All lines of the records below that contain the word "Book" must be listed.

(Beginning of Records provided)

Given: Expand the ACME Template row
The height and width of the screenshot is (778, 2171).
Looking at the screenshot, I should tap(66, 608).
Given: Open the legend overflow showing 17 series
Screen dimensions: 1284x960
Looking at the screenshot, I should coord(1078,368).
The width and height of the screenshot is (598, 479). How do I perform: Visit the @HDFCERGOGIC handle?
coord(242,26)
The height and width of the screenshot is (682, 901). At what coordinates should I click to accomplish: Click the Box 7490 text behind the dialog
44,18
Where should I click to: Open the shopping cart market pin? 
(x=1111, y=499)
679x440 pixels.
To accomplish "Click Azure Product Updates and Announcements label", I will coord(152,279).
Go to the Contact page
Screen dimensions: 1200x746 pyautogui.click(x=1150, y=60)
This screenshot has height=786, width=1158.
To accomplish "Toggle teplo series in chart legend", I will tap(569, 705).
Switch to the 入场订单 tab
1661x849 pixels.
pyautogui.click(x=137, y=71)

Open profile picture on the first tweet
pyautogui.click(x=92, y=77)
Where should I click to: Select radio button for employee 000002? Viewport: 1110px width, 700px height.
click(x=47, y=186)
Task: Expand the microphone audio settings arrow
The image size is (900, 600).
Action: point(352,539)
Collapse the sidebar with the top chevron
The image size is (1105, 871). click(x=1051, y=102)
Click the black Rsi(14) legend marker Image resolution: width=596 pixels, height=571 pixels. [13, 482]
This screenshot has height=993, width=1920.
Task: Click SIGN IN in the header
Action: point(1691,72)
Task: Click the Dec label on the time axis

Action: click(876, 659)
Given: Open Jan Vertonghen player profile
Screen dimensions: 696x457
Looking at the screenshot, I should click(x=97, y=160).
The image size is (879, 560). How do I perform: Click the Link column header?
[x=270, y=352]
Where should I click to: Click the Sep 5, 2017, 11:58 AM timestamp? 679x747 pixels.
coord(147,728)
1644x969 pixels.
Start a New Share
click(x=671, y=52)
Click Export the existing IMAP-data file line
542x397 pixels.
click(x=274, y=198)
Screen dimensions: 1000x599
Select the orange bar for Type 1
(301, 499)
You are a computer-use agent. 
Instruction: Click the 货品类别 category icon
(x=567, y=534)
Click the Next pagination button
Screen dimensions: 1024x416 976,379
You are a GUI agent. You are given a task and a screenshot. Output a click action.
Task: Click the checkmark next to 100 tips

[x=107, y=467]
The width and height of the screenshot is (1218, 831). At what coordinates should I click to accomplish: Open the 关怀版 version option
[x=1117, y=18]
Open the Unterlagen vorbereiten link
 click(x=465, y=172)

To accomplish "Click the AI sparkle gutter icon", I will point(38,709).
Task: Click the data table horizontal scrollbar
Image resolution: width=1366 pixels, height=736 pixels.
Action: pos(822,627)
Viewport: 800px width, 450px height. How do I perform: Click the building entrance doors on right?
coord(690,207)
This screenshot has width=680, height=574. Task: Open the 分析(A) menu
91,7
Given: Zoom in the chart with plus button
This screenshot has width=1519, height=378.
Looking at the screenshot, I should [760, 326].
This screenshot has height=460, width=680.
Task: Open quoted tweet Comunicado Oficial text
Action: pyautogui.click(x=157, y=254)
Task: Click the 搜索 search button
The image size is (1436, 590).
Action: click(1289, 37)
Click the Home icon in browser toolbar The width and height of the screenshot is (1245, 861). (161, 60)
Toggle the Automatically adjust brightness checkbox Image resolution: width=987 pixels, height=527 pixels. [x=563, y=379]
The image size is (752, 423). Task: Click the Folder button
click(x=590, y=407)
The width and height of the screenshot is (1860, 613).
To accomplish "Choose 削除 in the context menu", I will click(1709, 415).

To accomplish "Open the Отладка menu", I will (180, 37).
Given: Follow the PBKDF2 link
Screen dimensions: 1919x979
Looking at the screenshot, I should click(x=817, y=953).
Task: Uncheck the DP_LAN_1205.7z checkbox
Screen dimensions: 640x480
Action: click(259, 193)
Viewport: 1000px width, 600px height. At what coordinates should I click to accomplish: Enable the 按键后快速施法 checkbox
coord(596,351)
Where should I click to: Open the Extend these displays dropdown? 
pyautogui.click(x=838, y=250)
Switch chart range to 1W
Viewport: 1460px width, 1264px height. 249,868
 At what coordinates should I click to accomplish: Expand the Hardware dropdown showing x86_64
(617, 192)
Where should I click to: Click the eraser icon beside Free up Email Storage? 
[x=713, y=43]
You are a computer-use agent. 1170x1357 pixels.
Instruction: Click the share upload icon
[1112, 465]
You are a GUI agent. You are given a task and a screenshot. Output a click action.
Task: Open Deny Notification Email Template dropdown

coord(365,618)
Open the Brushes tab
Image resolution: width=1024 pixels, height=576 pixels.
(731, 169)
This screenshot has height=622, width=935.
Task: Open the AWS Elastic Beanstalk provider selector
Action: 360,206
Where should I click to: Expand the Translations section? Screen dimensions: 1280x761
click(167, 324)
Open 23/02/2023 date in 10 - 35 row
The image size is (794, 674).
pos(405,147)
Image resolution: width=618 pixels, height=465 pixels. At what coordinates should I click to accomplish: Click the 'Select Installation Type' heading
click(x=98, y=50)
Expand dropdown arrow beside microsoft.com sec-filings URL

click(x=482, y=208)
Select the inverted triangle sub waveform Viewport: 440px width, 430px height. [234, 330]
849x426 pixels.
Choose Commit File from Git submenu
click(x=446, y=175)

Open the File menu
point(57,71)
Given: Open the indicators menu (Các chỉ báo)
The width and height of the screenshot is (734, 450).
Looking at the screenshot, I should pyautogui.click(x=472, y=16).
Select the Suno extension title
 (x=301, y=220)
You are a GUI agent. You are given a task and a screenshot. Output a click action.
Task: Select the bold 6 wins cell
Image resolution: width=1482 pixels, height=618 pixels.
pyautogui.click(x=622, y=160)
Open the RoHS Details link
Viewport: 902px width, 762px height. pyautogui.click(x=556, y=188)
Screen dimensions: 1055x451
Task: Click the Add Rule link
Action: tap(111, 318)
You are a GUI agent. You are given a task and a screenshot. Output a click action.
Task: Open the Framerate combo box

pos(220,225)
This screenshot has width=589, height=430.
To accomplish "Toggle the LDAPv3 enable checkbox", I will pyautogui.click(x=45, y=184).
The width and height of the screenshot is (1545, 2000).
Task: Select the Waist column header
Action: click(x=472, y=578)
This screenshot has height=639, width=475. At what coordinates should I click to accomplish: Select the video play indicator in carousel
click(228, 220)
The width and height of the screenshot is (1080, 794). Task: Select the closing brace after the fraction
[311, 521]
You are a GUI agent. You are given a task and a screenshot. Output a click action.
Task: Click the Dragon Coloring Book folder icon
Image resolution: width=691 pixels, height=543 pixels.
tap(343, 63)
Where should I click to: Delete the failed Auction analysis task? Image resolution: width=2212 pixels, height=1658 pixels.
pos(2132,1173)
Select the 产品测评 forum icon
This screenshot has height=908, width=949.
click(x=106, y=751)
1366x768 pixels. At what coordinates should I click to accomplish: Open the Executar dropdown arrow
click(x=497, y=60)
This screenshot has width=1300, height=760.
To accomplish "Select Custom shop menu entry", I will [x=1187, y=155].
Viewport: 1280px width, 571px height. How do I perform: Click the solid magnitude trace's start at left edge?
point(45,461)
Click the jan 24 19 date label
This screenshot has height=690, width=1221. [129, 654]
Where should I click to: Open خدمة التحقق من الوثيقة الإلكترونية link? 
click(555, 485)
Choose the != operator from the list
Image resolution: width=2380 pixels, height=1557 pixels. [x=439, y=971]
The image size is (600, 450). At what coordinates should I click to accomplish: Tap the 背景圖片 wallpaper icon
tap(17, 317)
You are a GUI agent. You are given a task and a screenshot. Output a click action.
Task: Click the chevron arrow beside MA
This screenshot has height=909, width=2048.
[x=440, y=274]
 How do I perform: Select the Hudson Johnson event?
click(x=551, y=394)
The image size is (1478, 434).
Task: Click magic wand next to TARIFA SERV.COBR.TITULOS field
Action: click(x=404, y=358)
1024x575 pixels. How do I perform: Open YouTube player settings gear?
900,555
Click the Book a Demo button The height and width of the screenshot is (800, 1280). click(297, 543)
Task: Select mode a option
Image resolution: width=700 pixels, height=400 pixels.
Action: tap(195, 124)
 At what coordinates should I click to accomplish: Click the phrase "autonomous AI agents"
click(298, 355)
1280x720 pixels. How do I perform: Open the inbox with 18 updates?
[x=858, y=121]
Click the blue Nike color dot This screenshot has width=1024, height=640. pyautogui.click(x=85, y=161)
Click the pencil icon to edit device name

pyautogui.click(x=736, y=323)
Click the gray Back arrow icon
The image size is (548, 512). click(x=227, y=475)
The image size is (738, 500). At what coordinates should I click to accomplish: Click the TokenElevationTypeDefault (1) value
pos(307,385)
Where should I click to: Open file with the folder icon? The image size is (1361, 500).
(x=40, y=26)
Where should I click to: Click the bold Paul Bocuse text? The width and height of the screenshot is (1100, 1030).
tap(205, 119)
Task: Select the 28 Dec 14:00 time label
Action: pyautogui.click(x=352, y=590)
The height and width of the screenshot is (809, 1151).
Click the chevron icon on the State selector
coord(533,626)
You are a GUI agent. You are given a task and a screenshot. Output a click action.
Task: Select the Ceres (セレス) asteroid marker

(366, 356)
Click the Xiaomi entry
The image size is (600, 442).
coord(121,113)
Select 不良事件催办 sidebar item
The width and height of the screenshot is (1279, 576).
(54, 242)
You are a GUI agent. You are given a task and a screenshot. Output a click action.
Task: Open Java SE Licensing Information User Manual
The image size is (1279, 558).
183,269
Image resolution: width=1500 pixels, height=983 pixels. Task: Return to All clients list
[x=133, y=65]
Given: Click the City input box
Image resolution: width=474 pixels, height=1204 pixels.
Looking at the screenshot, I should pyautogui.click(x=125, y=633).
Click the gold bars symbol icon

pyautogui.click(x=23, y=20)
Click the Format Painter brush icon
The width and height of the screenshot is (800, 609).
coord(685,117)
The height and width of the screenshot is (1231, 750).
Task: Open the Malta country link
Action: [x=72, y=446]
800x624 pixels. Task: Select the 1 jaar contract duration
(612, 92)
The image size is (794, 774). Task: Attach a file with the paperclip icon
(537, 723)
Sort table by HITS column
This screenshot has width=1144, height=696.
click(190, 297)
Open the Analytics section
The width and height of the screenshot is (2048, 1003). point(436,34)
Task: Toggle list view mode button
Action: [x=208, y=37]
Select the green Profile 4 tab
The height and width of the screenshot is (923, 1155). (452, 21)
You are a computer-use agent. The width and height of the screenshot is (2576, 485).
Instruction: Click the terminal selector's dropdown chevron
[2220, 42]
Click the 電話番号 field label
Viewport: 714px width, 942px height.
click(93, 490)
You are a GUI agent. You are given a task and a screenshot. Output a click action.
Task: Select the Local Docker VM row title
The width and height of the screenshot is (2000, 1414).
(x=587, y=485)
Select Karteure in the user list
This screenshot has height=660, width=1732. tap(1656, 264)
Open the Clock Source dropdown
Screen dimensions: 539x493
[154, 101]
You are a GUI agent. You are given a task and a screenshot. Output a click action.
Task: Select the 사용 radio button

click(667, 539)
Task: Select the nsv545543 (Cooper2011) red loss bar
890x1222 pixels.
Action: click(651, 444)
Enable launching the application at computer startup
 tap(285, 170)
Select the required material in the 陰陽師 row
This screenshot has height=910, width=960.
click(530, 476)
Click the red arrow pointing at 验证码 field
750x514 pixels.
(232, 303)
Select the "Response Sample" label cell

(End of Records provided)

◆ Written reply ◆
Task: Click the Dragon Coloring Book folder icon
Click the Book a Demo button The height and width of the screenshot is (800, 1280). click(297, 543)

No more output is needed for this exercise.